Tumor microenvironmental growth factors induce long-term estrogen deprivation resistance in breast cancer

• Published in: Breast cancer (Tokyo, Japan) Vol. 26; no. 6; pp. 748 - 757
• Main Authors: Tsuboi, Kouki, Uematsu, Chiyuki, Yamaguchi, Yuri, Niwa, Toshifumi, Hayashi, Shin-ichi
• Format: Journal Article
• Language: English
• Published: Tokyo Springer Japan 01.11.2019; Springer
• Subjects: Analysis; Aromatase Inhibitors - adverse effects; Aromatase Inhibitors - therapeutic use; Breast cancer; Breast Neoplasms - drug therapy; Breast Neoplasms - metabolism; Breast Neoplasms - pathology; Cancer Research; Care and treatment; Cell Survival - drug effects; Development and progression; Drug Resistance, Neoplasm; Epidermal Growth Factor - metabolism; Estrogen; Estrogen Receptor alpha - genetics; Estrogen Receptor alpha - metabolism; Female; Fulvestrant; Gene Expression Regulation, Neoplastic; Humans; MCF-7 Cells; Medicine; Medicine & Public Health; Mitogen-Activated Protein Kinases - metabolism; Oncology; Original Article; Phenols; Phosphatidylinositol 3-Kinases - metabolism; Phosphoinositide-3 Kinase Inhibitors - pharmacology; Postmenopausal women; Receptor, ErbB-2 - metabolism; Surgery; Surgical Oncology; Thiazoles - pharmacology; Transfection; Tumor Microenvironment; Breast cancer; Aromatase inhibitor; Tumor microenvironment; Hormonal therapy resistance
• ISSN: 1340-6868; 1880-4233
• DOI: 10.1007/s12282-019-00978-z

Background Hormonal therapy is an effective treatment for luminal-like breast cancer. Aromatase inhibitor (AI) is widely used for estrogen receptor-positive, postmenopausal breast cancers. However, resistance is occurred and becomes a serious clinical concern. In general, progression of cancer strongly depends on tumor microenvironment, which may, therefore, also contribute to the development of AI resistance.
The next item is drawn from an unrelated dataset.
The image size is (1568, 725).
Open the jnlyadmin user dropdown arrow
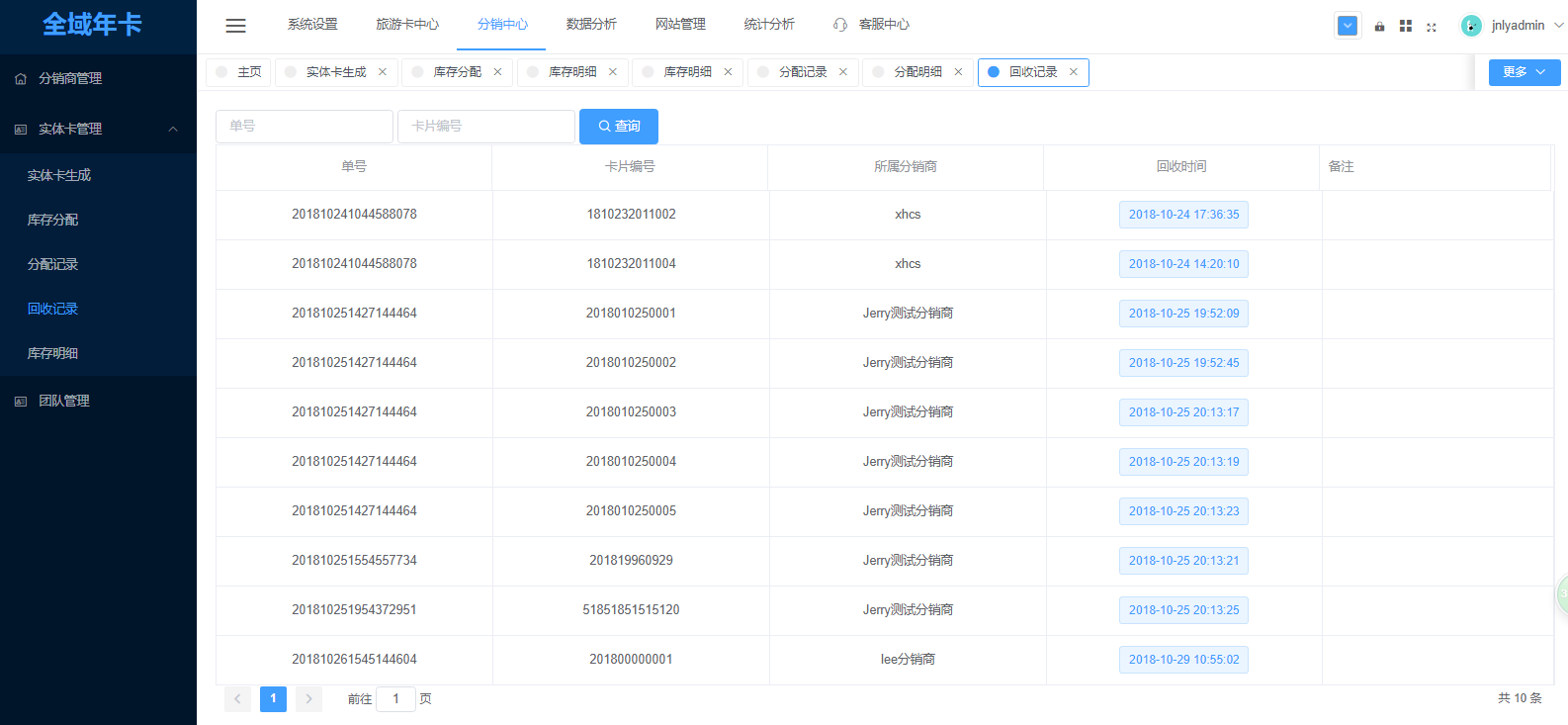click(1559, 26)
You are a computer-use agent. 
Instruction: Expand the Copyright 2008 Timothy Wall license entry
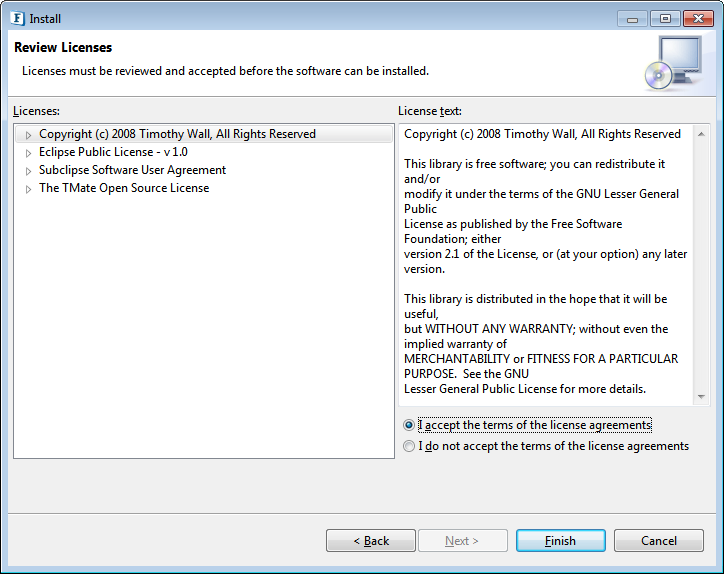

Methods We evaluated tumor microenvironment-derived factors with respect to AI resistance using typical estrogen receptor-positive breast cancer cell lines. We established tumor microenvironment-dependent AI-resistant models and elucidated the underlying mechanisms. Results T-47D cells had a higher dependence on microenvironment-derived factors, such as estrogen or growth factors, for survival than MCF-7 cells. We, therefore, evaluated tumor microenvironment growth factors with respect to AI resistance using T-47D cells. We established three resistant cell lines (V1, V2, and V3) that survived estrogen deprivation and growth factor-supplemented conditions. These cell lines were deficient in estrogen receptor α expression and estrogen-dependent growth. Among six representative growth factors, epidermal growth factor was the most influential. In these models, HER2 protein was overexpressed without gene amplification and intracellular phosphorylation pathways were activated compared to parental cell lines. Molecular targeting inhibitors revealed that V1 and V2 primarily rely on the PI3 K pathway for survival, whereas V3 relies on the MAPK pathway. Conclusions This study demonstrates the importance of tumor microenvironment-derived factors for the development of AI resistance. These resistant models did not utilize the same resistance mechanism, suggesting that flexible strategies are essential in conquering resistance.